(Stored items)
::::::::

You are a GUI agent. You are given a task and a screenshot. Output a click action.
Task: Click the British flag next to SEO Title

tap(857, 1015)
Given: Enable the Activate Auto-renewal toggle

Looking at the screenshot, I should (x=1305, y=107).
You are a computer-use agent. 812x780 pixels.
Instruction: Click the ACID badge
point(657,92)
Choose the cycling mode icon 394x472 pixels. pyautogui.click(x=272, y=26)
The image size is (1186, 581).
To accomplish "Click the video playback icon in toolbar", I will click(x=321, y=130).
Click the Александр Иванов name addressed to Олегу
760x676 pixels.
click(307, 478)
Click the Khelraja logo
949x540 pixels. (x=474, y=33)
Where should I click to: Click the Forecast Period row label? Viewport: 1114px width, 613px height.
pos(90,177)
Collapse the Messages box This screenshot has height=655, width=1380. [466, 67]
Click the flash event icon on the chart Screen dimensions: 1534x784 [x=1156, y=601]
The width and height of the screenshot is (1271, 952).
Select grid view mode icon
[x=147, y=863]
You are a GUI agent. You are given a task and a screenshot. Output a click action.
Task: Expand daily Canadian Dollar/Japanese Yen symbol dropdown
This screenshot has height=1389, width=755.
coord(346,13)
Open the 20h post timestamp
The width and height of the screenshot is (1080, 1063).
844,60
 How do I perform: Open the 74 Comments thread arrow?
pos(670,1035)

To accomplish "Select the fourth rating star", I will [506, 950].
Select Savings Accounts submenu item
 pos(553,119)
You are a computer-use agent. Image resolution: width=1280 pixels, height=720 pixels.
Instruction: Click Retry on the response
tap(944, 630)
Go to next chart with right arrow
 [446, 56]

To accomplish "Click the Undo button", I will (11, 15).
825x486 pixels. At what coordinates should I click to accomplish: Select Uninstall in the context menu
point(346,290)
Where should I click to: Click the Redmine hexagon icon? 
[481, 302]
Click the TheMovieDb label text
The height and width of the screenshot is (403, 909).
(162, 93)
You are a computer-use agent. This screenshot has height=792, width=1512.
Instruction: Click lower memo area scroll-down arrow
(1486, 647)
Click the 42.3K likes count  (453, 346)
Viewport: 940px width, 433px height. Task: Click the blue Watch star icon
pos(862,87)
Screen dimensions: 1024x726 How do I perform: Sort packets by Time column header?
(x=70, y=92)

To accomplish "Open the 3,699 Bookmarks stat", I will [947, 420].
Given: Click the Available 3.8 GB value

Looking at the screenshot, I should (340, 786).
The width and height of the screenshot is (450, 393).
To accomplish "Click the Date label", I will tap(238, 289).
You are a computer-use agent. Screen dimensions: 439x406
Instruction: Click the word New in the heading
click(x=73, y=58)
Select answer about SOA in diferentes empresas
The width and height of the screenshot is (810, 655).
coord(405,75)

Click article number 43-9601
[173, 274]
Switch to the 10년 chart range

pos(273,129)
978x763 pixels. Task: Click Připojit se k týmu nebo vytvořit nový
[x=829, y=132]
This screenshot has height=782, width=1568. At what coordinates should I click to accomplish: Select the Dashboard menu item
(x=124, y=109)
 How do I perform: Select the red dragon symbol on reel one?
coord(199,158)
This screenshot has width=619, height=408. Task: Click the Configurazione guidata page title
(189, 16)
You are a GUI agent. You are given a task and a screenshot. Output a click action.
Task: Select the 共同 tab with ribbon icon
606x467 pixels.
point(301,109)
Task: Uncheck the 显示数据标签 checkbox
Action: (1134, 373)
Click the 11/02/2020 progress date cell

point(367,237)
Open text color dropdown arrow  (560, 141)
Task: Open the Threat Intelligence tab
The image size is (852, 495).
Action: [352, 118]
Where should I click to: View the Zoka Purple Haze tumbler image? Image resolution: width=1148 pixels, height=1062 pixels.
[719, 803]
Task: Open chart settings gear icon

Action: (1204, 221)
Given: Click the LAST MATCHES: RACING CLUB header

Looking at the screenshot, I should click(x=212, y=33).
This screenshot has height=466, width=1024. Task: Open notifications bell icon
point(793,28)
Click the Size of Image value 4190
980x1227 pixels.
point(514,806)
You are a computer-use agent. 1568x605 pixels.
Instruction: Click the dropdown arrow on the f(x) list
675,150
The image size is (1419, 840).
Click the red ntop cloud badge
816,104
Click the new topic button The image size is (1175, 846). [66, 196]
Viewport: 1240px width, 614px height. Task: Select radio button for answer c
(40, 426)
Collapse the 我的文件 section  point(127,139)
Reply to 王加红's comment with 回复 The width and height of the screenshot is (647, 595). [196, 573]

::::::::

## What is required:
Give the data again, exactly as written.

## Solution for this problem:
You are a GUI agent. You are given a task and a screenshot. Output a click action.
Task: Click the British flag next to SEO Title

tap(857, 1015)
Given: Enable the Activate Auto-renewal toggle

Looking at the screenshot, I should (x=1305, y=107).
You are a computer-use agent. 812x780 pixels.
Instruction: Click the ACID badge
point(657,92)
Choose the cycling mode icon 394x472 pixels. pyautogui.click(x=272, y=26)
The image size is (1186, 581).
To accomplish "Click the video playback icon in toolbar", I will click(x=321, y=130).
Click the Александр Иванов name addressed to Олегу
760x676 pixels.
click(307, 478)
Click the Khelraja logo
949x540 pixels. (x=474, y=33)
Where should I click to: Click the Forecast Period row label? Viewport: 1114px width, 613px height.
pos(90,177)
Collapse the Messages box This screenshot has height=655, width=1380. [466, 67]
Click the flash event icon on the chart Screen dimensions: 1534x784 [x=1156, y=601]
The width and height of the screenshot is (1271, 952).
Select grid view mode icon
[x=147, y=863]
You are a GUI agent. You are given a task and a screenshot. Output a click action.
Task: Expand daily Canadian Dollar/Japanese Yen symbol dropdown
This screenshot has height=1389, width=755.
coord(346,13)
Open the 20h post timestamp
The width and height of the screenshot is (1080, 1063).
844,60
 How do I perform: Open the 74 Comments thread arrow?
pos(670,1035)

To accomplish "Select the fourth rating star", I will [506, 950].
Select Savings Accounts submenu item
 pos(553,119)
You are a computer-use agent. Image resolution: width=1280 pixels, height=720 pixels.
Instruction: Click Retry on the response
tap(944, 630)
Go to next chart with right arrow
 [446, 56]

To accomplish "Click the Undo button", I will (11, 15).
825x486 pixels. At what coordinates should I click to accomplish: Select Uninstall in the context menu
point(346,290)
Where should I click to: Click the Redmine hexagon icon? 
[481, 302]
Click the TheMovieDb label text
The height and width of the screenshot is (403, 909).
(162, 93)
You are a computer-use agent. This screenshot has height=792, width=1512.
Instruction: Click lower memo area scroll-down arrow
(1486, 647)
Click the 42.3K likes count  (453, 346)
Viewport: 940px width, 433px height. Task: Click the blue Watch star icon
pos(862,87)
Screen dimensions: 1024x726 How do I perform: Sort packets by Time column header?
(x=70, y=92)

To accomplish "Open the 3,699 Bookmarks stat", I will [947, 420].
Given: Click the Available 3.8 GB value

Looking at the screenshot, I should (340, 786).
The width and height of the screenshot is (450, 393).
To accomplish "Click the Date label", I will tap(238, 289).
You are a computer-use agent. Screen dimensions: 439x406
Instruction: Click the word New in the heading
click(x=73, y=58)
Select answer about SOA in diferentes empresas
The width and height of the screenshot is (810, 655).
coord(405,75)

Click article number 43-9601
[173, 274]
Switch to the 10년 chart range

pos(273,129)
978x763 pixels. Task: Click Připojit se k týmu nebo vytvořit nový
[x=829, y=132]
This screenshot has height=782, width=1568. At what coordinates should I click to accomplish: Select the Dashboard menu item
(x=124, y=109)
 How do I perform: Select the red dragon symbol on reel one?
coord(199,158)
This screenshot has width=619, height=408. Task: Click the Configurazione guidata page title
(189, 16)
You are a GUI agent. You are given a task and a screenshot. Output a click action.
Task: Select the 共同 tab with ribbon icon
606x467 pixels.
point(301,109)
Task: Uncheck the 显示数据标签 checkbox
Action: (1134, 373)
Click the 11/02/2020 progress date cell

point(367,237)
Open text color dropdown arrow  (560, 141)
Task: Open the Threat Intelligence tab
The image size is (852, 495).
Action: [352, 118]
Where should I click to: View the Zoka Purple Haze tumbler image? Image resolution: width=1148 pixels, height=1062 pixels.
[719, 803]
Task: Open chart settings gear icon

Action: (1204, 221)
Given: Click the LAST MATCHES: RACING CLUB header

Looking at the screenshot, I should click(x=212, y=33).
This screenshot has height=466, width=1024. Task: Open notifications bell icon
point(793,28)
Click the Size of Image value 4190
980x1227 pixels.
point(514,806)
You are a computer-use agent. 1568x605 pixels.
Instruction: Click the dropdown arrow on the f(x) list
675,150
The image size is (1419, 840).
Click the red ntop cloud badge
816,104
Click the new topic button The image size is (1175, 846). [66, 196]
Viewport: 1240px width, 614px height. Task: Select radio button for answer c
(40, 426)
Collapse the 我的文件 section  point(127,139)
Reply to 王加红's comment with 回复 The width and height of the screenshot is (647, 595). [196, 573]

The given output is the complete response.